The funny thing is that a lot of our current problems stem from having tinkered with the Constitution over various populist efforts to the effect that the finely tuned delicate balance of opposing camps was disturbed.

Did it ever occur to anyone that having all of the various sections of our government at loggerheads was actually the original intent?

Consider that with the inherent inability of any one branch to run the government on its own without at least some consensus involving the other branches your are forcing the government to work together. It is only IF the branches can agree that anything is done.

Originally, it was only the Representatives that were represented by a direct vote of the people.

The Senate was created to represent the State Legislatures and the State's Rights... not to be another version of the House.

The Executive was elected through the Electors of the Electoral Collage. With the person who got the second highest number of votes serving as the Vice President of the country as well as the President and deciding vote in the event of a tie within the Senate. It was quite possible to have members of opposing parties serving as President and Vice-President. Each providing a check, balance ad advocate against the other.
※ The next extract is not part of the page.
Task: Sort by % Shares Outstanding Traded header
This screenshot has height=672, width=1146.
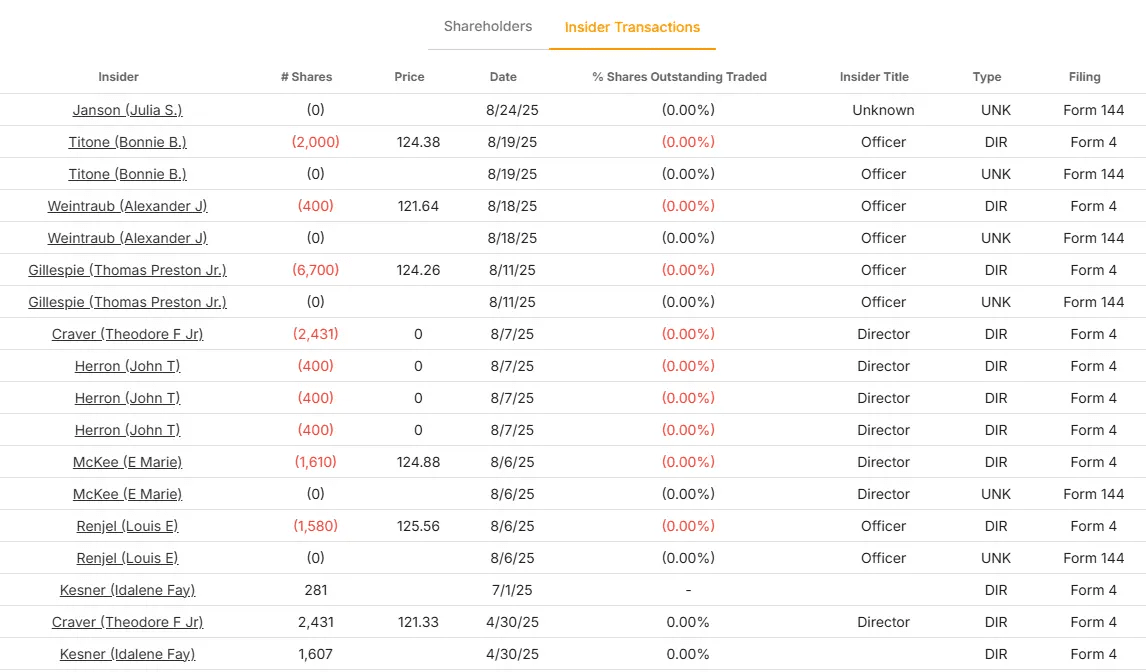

The Executive Branch was created to be a road block to an indecisive Congress... a Veto can stop things in their tracks.... Unless two thirds of BOTH Branches of Congress can agree to override the Executive...
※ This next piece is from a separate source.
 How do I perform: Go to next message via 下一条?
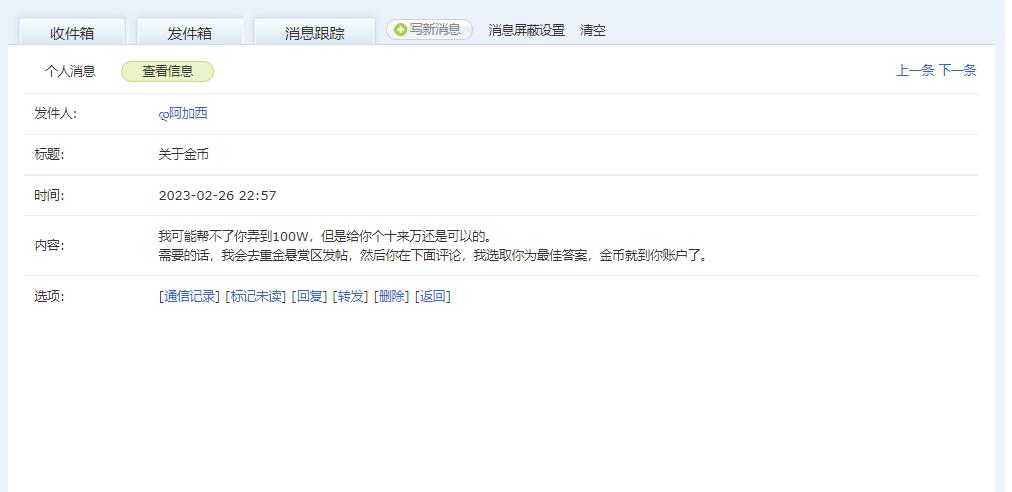pos(957,70)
The Courts can stop things in their tracks... based on an interpretation of the Constitution... which two thirds of the Congress in Combination with three fifths of the State Legislatures... OR by approval of a constitutional Convention by two thirds of the State Legislatures can stop in THEIR tracks by changing the rules....

It was never meant to be an easy process.

It was meant to be one of deliberation with the ability to act as soon as the necessary consensus could be achieved or IF it was ever achieved.

The need was to balance against the tyranny of the majority (a Democracy, wherein we could all get together to vote who we wanted killed or taxed, like the Greeks did through the mechanism of the Ostracha) or the Tyranny of the Minority (a Republic in which a small group's rights could prevent the majority from acting as they wished due to laws or through as simple a mechanism as a Senate filibuster). Only through consensus could a measured action be undertaken.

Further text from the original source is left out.